** AVAILABLE DATA follows **

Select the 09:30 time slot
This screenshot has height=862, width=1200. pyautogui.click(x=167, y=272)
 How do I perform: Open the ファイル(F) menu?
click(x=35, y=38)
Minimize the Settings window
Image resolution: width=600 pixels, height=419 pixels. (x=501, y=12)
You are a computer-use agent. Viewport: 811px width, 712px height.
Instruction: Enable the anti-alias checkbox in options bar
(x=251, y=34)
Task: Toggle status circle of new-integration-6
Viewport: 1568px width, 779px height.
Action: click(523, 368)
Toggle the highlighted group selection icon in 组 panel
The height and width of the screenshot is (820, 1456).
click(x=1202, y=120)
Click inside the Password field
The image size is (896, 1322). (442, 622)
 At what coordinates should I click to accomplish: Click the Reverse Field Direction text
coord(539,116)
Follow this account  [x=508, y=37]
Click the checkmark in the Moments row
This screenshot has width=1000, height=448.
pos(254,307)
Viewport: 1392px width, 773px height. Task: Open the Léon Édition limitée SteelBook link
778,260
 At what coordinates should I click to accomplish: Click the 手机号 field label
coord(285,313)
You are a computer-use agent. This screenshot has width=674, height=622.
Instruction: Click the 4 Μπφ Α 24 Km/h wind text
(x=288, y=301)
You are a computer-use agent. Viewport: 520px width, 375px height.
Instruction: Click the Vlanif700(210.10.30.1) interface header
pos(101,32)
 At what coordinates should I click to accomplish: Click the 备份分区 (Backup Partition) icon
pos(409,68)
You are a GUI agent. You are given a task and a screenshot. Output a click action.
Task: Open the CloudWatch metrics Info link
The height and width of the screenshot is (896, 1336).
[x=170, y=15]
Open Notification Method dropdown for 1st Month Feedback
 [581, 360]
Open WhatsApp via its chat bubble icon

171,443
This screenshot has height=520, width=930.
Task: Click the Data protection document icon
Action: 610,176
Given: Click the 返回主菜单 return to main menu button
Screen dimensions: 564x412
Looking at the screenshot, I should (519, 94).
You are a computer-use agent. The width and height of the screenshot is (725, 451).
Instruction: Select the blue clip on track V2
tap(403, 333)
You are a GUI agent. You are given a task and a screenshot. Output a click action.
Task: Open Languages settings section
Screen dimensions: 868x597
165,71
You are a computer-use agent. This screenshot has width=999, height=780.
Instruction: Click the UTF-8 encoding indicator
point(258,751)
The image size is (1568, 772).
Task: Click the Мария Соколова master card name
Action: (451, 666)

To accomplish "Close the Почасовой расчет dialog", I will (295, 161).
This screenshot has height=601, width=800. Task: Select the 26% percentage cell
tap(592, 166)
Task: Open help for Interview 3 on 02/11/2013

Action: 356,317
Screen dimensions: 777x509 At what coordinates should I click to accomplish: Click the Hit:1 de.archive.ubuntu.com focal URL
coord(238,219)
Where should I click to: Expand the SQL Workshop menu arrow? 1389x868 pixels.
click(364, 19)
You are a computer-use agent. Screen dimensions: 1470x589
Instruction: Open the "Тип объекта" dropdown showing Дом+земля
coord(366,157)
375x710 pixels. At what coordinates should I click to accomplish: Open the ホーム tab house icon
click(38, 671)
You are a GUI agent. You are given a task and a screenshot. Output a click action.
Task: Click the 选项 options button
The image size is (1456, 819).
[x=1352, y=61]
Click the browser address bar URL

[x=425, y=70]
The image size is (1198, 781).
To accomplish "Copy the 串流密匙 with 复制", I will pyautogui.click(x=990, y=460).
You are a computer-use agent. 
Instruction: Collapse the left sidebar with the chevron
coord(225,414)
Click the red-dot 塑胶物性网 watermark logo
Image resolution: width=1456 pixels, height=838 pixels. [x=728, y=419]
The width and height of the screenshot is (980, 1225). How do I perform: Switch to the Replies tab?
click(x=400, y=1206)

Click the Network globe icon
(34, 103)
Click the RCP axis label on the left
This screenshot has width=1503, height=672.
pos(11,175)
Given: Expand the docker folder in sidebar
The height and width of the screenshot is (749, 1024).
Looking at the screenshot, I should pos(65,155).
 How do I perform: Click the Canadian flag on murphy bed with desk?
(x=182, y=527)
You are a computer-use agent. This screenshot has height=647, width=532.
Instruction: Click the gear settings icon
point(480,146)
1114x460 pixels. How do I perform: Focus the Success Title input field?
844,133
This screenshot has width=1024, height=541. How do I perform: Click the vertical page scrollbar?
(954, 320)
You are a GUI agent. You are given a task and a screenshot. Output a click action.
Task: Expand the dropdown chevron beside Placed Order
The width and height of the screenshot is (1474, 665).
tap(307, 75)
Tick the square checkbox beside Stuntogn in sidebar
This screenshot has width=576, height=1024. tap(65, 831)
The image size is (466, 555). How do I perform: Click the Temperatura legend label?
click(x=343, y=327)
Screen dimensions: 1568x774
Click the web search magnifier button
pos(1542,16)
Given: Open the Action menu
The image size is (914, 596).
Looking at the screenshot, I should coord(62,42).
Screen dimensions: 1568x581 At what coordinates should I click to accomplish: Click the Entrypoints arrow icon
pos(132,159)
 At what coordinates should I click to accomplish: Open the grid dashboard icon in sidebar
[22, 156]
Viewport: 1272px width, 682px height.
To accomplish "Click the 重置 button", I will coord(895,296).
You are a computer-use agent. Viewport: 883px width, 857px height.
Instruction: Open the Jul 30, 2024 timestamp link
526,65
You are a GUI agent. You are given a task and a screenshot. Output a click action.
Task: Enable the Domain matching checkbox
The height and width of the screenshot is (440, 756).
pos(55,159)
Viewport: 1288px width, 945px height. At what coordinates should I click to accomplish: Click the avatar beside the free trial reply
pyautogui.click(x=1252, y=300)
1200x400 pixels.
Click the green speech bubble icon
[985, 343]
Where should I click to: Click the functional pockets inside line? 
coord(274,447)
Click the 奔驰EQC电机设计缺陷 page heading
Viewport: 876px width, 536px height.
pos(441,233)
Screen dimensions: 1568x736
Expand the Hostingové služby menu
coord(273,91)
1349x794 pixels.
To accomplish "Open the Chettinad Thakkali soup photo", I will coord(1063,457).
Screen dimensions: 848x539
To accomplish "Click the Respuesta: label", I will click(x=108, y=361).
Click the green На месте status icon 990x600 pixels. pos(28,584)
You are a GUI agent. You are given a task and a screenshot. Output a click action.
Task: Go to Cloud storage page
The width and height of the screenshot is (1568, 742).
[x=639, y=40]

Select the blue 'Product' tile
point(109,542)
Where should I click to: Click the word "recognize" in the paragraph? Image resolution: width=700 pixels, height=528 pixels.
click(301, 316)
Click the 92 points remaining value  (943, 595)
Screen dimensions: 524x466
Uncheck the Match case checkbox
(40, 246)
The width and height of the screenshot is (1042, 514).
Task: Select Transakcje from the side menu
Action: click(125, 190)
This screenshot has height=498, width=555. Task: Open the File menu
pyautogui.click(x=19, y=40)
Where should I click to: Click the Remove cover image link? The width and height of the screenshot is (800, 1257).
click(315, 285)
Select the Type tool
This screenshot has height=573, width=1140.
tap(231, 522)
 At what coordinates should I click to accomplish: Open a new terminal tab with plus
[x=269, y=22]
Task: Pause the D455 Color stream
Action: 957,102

** End of AVAILABLE DATA **

### EXERCISE
Each entry shown above is to be duplicated exactly.

### REPLY
Select the 09:30 time slot
This screenshot has height=862, width=1200. pyautogui.click(x=167, y=272)
 How do I perform: Open the ファイル(F) menu?
click(x=35, y=38)
Minimize the Settings window
Image resolution: width=600 pixels, height=419 pixels. (x=501, y=12)
You are a computer-use agent. Viewport: 811px width, 712px height.
Instruction: Enable the anti-alias checkbox in options bar
(x=251, y=34)
Task: Toggle status circle of new-integration-6
Viewport: 1568px width, 779px height.
Action: click(523, 368)
Toggle the highlighted group selection icon in 组 panel
The height and width of the screenshot is (820, 1456).
click(x=1202, y=120)
Click inside the Password field
The image size is (896, 1322). (442, 622)
 At what coordinates should I click to accomplish: Click the Reverse Field Direction text
coord(539,116)
Follow this account  [x=508, y=37]
Click the checkmark in the Moments row
This screenshot has width=1000, height=448.
pos(254,307)
Viewport: 1392px width, 773px height. Task: Open the Léon Édition limitée SteelBook link
778,260
 At what coordinates should I click to accomplish: Click the 手机号 field label
coord(285,313)
You are a computer-use agent. This screenshot has width=674, height=622.
Instruction: Click the 4 Μπφ Α 24 Km/h wind text
(x=288, y=301)
You are a computer-use agent. Viewport: 520px width, 375px height.
Instruction: Click the Vlanif700(210.10.30.1) interface header
pos(101,32)
 At what coordinates should I click to accomplish: Click the 备份分区 (Backup Partition) icon
pos(409,68)
You are a GUI agent. You are given a task and a screenshot. Output a click action.
Task: Open the CloudWatch metrics Info link
The height and width of the screenshot is (896, 1336).
[x=170, y=15]
Open Notification Method dropdown for 1st Month Feedback
 [581, 360]
Open WhatsApp via its chat bubble icon

171,443
This screenshot has height=520, width=930.
Task: Click the Data protection document icon
Action: 610,176
Given: Click the 返回主菜单 return to main menu button
Screen dimensions: 564x412
Looking at the screenshot, I should (519, 94).
You are a computer-use agent. The width and height of the screenshot is (725, 451).
Instruction: Select the blue clip on track V2
tap(403, 333)
You are a GUI agent. You are given a task and a screenshot. Output a click action.
Task: Open Languages settings section
Screen dimensions: 868x597
165,71
You are a computer-use agent. This screenshot has width=999, height=780.
Instruction: Click the UTF-8 encoding indicator
point(258,751)
The image size is (1568, 772).
Task: Click the Мария Соколова master card name
Action: (451, 666)

To accomplish "Close the Почасовой расчет dialog", I will (295, 161).
This screenshot has height=601, width=800. Task: Select the 26% percentage cell
tap(592, 166)
Task: Open help for Interview 3 on 02/11/2013

Action: 356,317
Screen dimensions: 777x509 At what coordinates should I click to accomplish: Click the Hit:1 de.archive.ubuntu.com focal URL
coord(238,219)
Where should I click to: Expand the SQL Workshop menu arrow? 1389x868 pixels.
click(364, 19)
You are a computer-use agent. Screen dimensions: 1470x589
Instruction: Open the "Тип объекта" dropdown showing Дом+земля
coord(366,157)
375x710 pixels. At what coordinates should I click to accomplish: Open the ホーム tab house icon
click(38, 671)
You are a GUI agent. You are given a task and a screenshot. Output a click action.
Task: Click the 选项 options button
The image size is (1456, 819).
[x=1352, y=61]
Click the browser address bar URL

[x=425, y=70]
The image size is (1198, 781).
To accomplish "Copy the 串流密匙 with 复制", I will pyautogui.click(x=990, y=460).
You are a computer-use agent. 
Instruction: Collapse the left sidebar with the chevron
coord(225,414)
Click the red-dot 塑胶物性网 watermark logo
Image resolution: width=1456 pixels, height=838 pixels. [x=728, y=419]
The width and height of the screenshot is (980, 1225). How do I perform: Switch to the Replies tab?
click(x=400, y=1206)

Click the Network globe icon
(34, 103)
Click the RCP axis label on the left
This screenshot has width=1503, height=672.
pos(11,175)
Given: Expand the docker folder in sidebar
The height and width of the screenshot is (749, 1024).
Looking at the screenshot, I should pos(65,155).
 How do I perform: Click the Canadian flag on murphy bed with desk?
(x=182, y=527)
You are a computer-use agent. This screenshot has height=647, width=532.
Instruction: Click the gear settings icon
point(480,146)
1114x460 pixels. How do I perform: Focus the Success Title input field?
844,133
This screenshot has width=1024, height=541. How do I perform: Click the vertical page scrollbar?
(954, 320)
You are a GUI agent. You are given a task and a screenshot. Output a click action.
Task: Expand the dropdown chevron beside Placed Order
The width and height of the screenshot is (1474, 665).
tap(307, 75)
Tick the square checkbox beside Stuntogn in sidebar
This screenshot has width=576, height=1024. tap(65, 831)
The image size is (466, 555). How do I perform: Click the Temperatura legend label?
click(x=343, y=327)
Screen dimensions: 1568x774
Click the web search magnifier button
pos(1542,16)
Given: Open the Action menu
The image size is (914, 596).
Looking at the screenshot, I should coord(62,42).
Screen dimensions: 1568x581 At what coordinates should I click to accomplish: Click the Entrypoints arrow icon
pos(132,159)
 At what coordinates should I click to accomplish: Open the grid dashboard icon in sidebar
[22, 156]
Viewport: 1272px width, 682px height.
To accomplish "Click the 重置 button", I will coord(895,296).
You are a computer-use agent. Viewport: 883px width, 857px height.
Instruction: Open the Jul 30, 2024 timestamp link
526,65
You are a GUI agent. You are given a task and a screenshot. Output a click action.
Task: Enable the Domain matching checkbox
The height and width of the screenshot is (440, 756).
pos(55,159)
Viewport: 1288px width, 945px height. At what coordinates should I click to accomplish: Click the avatar beside the free trial reply
pyautogui.click(x=1252, y=300)
1200x400 pixels.
Click the green speech bubble icon
[985, 343]
Where should I click to: Click the functional pockets inside line? 
coord(274,447)
Click the 奔驰EQC电机设计缺陷 page heading
Viewport: 876px width, 536px height.
pos(441,233)
Screen dimensions: 1568x736
Expand the Hostingové služby menu
coord(273,91)
1349x794 pixels.
To accomplish "Open the Chettinad Thakkali soup photo", I will coord(1063,457).
Screen dimensions: 848x539
To accomplish "Click the Respuesta: label", I will click(x=108, y=361).
Click the green На месте status icon 990x600 pixels. pos(28,584)
You are a GUI agent. You are given a task and a screenshot. Output a click action.
Task: Go to Cloud storage page
The width and height of the screenshot is (1568, 742).
[x=639, y=40]

Select the blue 'Product' tile
point(109,542)
Where should I click to: Click the word "recognize" in the paragraph? Image resolution: width=700 pixels, height=528 pixels.
click(301, 316)
Click the 92 points remaining value  (943, 595)
Screen dimensions: 524x466
Uncheck the Match case checkbox
(40, 246)
The width and height of the screenshot is (1042, 514).
Task: Select Transakcje from the side menu
Action: click(125, 190)
This screenshot has height=498, width=555. Task: Open the File menu
pyautogui.click(x=19, y=40)
Where should I click to: Click the Remove cover image link? The width and height of the screenshot is (800, 1257).
click(315, 285)
Select the Type tool
This screenshot has height=573, width=1140.
tap(231, 522)
 At what coordinates should I click to accomplish: Open a new terminal tab with plus
[x=269, y=22]
Task: Pause the D455 Color stream
Action: 957,102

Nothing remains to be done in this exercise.